# Working Line Breeder in TX



## montreum2002 (Nov 6, 2015)

Hi everyone,

This is my first post and it's concerning our family's plan to get a working line GSD. I read numerous posts on this website and most people would recommend these names for a working line GSD:

Germelhaus

Van Meerhout

Gerdeshaus

We've met Mellodee from Germelhaus as well as Rob & Jessy from vanmeerhout. Both were extremely knowledgeable and we're at first deciding on to get one from either of them. However, we just stumbled upon another breeder below and were wondering if anyone knew anything about them (please free to PM me too);

Wunderhaus GSD

The reason why we're interested on this breeder is simply the look and the fact that it has some sort of connection with What a Great Dog Training center.

Just a bit background about us...there're only me and my wife at this moment. We also have almost a 2-year old male Giant Schnauzer. A friend of us who couldn't take care of him due to certain condition gave it to us. He's quite a social dog. Never have aggression issue with another dog so far.

We're looking for a working line GSD simply due to its smaller size compared to a show line GSD. We want one that has a stable temperament, an off-switch is a must, and one that is easy to train at least to get its CGCA and CGCU title. We don't have any plan for the time being to participate in a schutzhund. Although we're not hyper active, we would jog in the morning and evening for at least 30-40 mins. The dog would follow us during these times and would spend additional 20 mins at least for a free play including obedience training.

As far as the price goes, we're ready to spend around $2.5k. 

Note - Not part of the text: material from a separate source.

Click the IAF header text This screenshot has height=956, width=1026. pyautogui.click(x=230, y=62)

Hope to hear from anyone soon.


----------



## RZZNSTR (Jan 24, 2015)

PM sent


----------



## montreum2002 (Nov 6, 2015)

Thank you, RZZNSTR.


----------



## Slamdunc (Dec 6, 2007)

I think that you would do well with Germelhaus or Van Meerhout. 

Best of luck


----------



## wolfstraum (May 2, 2003)

have been talking to a guy in NY who wanted a dog for his parents and was similarly directed by a Texas resident - he bought said puppy from one of these recommended breeders and it was everything he did not want....no off switch, hectic, over the top drive....have seen a few and talked to a few as well - just saying that some breeders do not use the same interpretation of these factors that you and I do.....

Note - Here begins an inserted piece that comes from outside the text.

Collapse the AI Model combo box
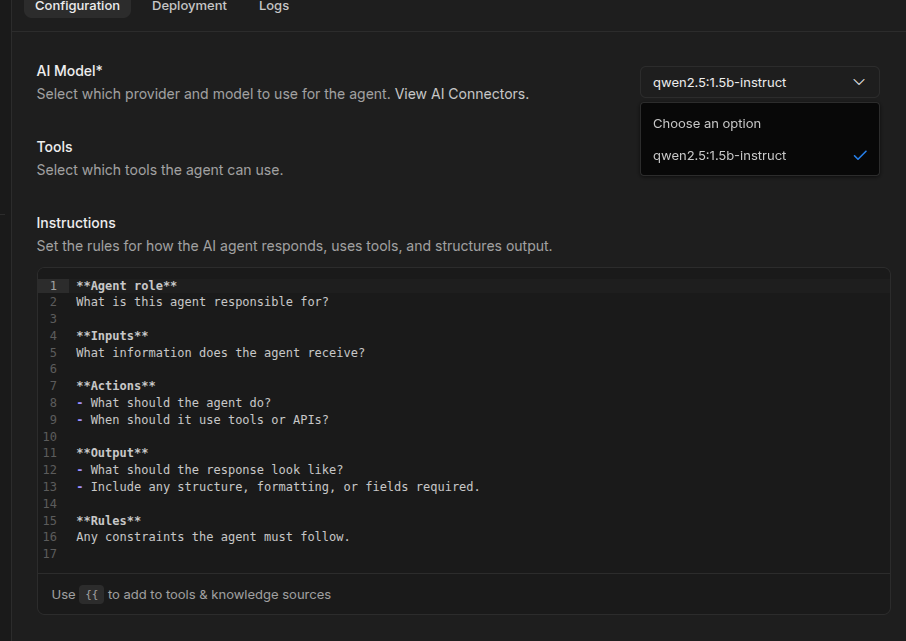The height and width of the screenshot is (641, 906). click(x=759, y=82)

He is now looking for a sport dog for himself.....thus his call to me regarding a puppy now


too bad PM is not available.



Lee


----------



## montreum2002 (Nov 6, 2015)

Thank you for the advice, all. We truly appreciate it.

Of course, more advice is welcome since we're willing to take our time get one we truly need.

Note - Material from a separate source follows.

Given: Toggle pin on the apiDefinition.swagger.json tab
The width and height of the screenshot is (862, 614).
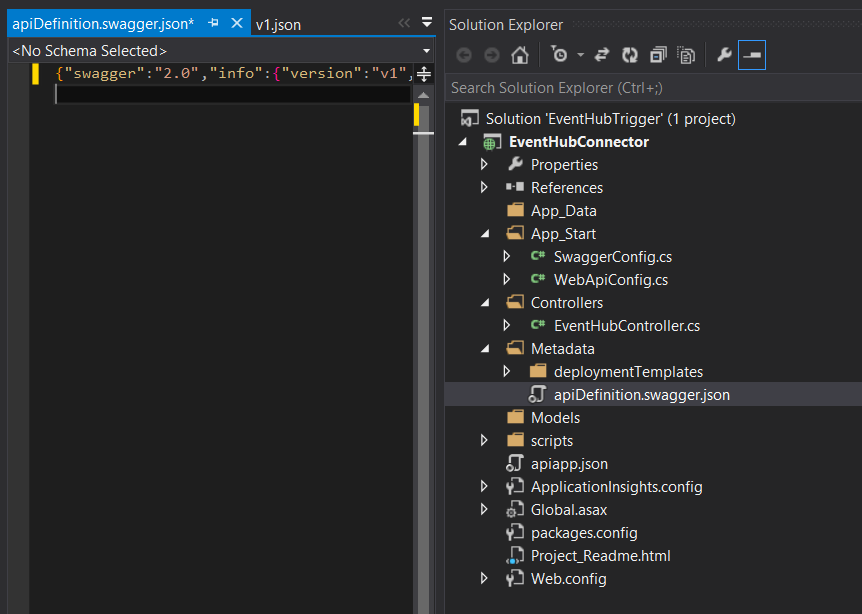Looking at the screenshot, I should coord(213,23).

For those who had sent me PM, I apologize for not being able to reply. Since the number of my total posts is still less than 15, I wasn't able to do so.

Btw, we don't mind to consider having one outside of Texas. The reason Texas breeders is preferable for us is simply because it allows us to visit the prospective parents first (within reasonable driving distance) before making any commitment. 

We do consider other breeders who seemingly have good reputation in here such as Schraderhaus too


----------



## LeoRose (Jan 10, 2013)

Wunderhaus isn't a breeder that would interest me.


----------



## cliffson1 (Sep 2, 2006)

I brought a puppy from one of those breeders about15 years ago. The lines were German/Belgium working lines. The dog was very high drive, but had an off switch but he required an experienced owner to establish off switch. I raised and trained the dog and he became successful PD for NYSP. Not a dog for first time owners, but experienced breed owners would have no problem.


----------



## RZZNSTR (Jan 24, 2015)

What city/county are you in?


----------



## DobbyDad (Jan 28, 2014)

I have a dog from one of the breeders listed and could not be happier. Multiple people in my IPO club also have dogs from Meerhout and Germelhaus and could not be happier. Mine did not develop his off switch until he turned six months. Since then his energy level just matches mine in whatever it is that we are doing, be it training or just sitting on the couch.


----------



## montreum2002 (Nov 6, 2015)

I currently live in Dallas, TX. I guess this is that one thing I forgot to update on my profile immediately after joining


----------



## David Winners (Apr 30, 2012)

I would go to http://www.k9workingdogs.org/ and get in touch with Khoi Pham. He will be familiar with any working line breeders in the area.


----------



## RZZNSTR (Jan 24, 2015)

Ok, I was going to say if you were close you could see my pup.


----------



## Emoore (Oct 9, 2002)

I will say that WAGD is an awesome training center as far as pet training/obedience/agility/nosework/etc. Basically anything not IPO or PPD. WAGD is the only thing I miss about DFW.


----------



## montreum2002 (Nov 6, 2015)

Thank you for the advice, all. 

We are currently in contact with an out-of-state breeder too. We'll see which one we'll end up with.
@Emoore - Yes, WAGD is that one place in Dallas we're truly grateful of having close by. A great help in training our current dog and will look forward to enrolling our second one once we have it.


----------



## hallix (May 18, 2011)

Hi, I am going to send you a PM with other contact info as well. I am just outside of Dallas and I train with Khoi and K9 Working Dogs.


----------



## waveone (Jan 21, 2016)

This is a great thread , thank you for starting it. It is quite helpful. We too are looking for a working line breeder in Texas and from our experience the breeders mentioned have all been responsive and willing to share their knowledge on their animals, breeding and care for these dogs.

Through our search we happened upon another breeder , vom Anfang though I've never heard anything about them. However they seem to be knowledgeable and ready to answer any questions we have asked.Has anyone else heard of this breeder?

In regard to working line animals, is there aa particular line such as Czech/DDR Belgian, American etc that is preferable over another?

My experiences with these wonderful dogs goes back to when I was very young. My grandfather purchased two working line , Czech, I believe and they were intelligent, intuitive , protective and loyal to a fault. THis has motivated me to provide the same experience for my family . 

This is a great site.


----------